Improving Proton-Conducting Stability by Regulating Pore Size of MOF Materials through Mixed Grinding.

An effective strategy to improve the proton conductivity of metal-organic frameworks (MOFs) is to regulate the pore size of composite materials. In this work, composite materials of MOF-808@MOG-808- X ( X is the mass ratios of MOF-808 to MOG-808) was successfully prepared by grinding and blending. MOF-808@MOG-808-1:2 was optimal for its suitable pore structure, which facilitates the practical construction of hydrogen bonding networks, promotes rapid and stable proton conduction, and enables the proton conductivity, achieving a 1 + 1 > 2 effect.
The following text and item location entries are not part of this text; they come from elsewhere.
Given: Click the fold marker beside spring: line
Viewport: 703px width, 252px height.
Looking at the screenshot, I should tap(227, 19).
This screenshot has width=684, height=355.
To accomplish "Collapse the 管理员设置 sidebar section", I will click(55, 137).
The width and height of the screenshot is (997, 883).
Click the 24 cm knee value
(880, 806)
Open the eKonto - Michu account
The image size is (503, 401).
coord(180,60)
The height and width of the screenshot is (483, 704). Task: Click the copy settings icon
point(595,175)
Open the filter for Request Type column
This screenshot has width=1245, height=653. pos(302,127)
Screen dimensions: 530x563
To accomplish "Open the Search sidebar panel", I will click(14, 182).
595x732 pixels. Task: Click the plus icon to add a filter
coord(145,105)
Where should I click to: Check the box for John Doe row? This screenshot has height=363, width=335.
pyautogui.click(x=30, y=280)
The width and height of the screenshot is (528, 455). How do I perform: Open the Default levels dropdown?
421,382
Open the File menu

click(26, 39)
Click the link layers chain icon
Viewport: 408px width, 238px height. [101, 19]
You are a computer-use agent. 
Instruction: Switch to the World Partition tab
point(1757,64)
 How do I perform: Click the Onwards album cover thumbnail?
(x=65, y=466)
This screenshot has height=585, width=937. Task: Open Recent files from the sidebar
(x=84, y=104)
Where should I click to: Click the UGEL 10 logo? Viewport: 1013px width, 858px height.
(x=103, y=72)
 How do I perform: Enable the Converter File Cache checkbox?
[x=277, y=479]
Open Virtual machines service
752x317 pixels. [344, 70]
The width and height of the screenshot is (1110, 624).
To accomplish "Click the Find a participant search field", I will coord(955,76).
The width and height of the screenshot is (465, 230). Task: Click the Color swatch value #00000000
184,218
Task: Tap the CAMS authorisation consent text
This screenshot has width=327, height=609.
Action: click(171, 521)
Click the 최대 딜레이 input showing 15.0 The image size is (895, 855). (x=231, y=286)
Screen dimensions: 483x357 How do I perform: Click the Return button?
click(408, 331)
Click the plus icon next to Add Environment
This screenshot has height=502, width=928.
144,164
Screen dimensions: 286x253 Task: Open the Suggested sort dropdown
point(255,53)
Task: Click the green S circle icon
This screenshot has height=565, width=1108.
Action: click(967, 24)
At 353 K and 93% relative humidity (RH), the maximum proton conductivity of MOF-808@MOG-808-1:2 reaches 1.08 × 10 -1 S·cm -1 . Next, MOF-808@MOG-808-1:2 was blended with chitosan (CS) to obtain composite proton exchange membranes (PEMs), namely, CS@MOF-808@MOG-808-1:2- Y ( Y = 5%, 10%, or 15%) with the maximum proton conductivity reaching 1.19 × 10 -2 S·cm -1 at 353 K and 93% RH for CS@MOF-808@MOG-808-1:2-10% with additional stability. The conductive mechanisms of the composite materials were revealed by activation energy calculation. This investigation not only proposes a simple grinding-blending method for the development of MOF-doped composite materials for proton conductivity but also provides a producting material basis for future applications of MOFs in proton exchange membrane fuel cells (PEMFCs).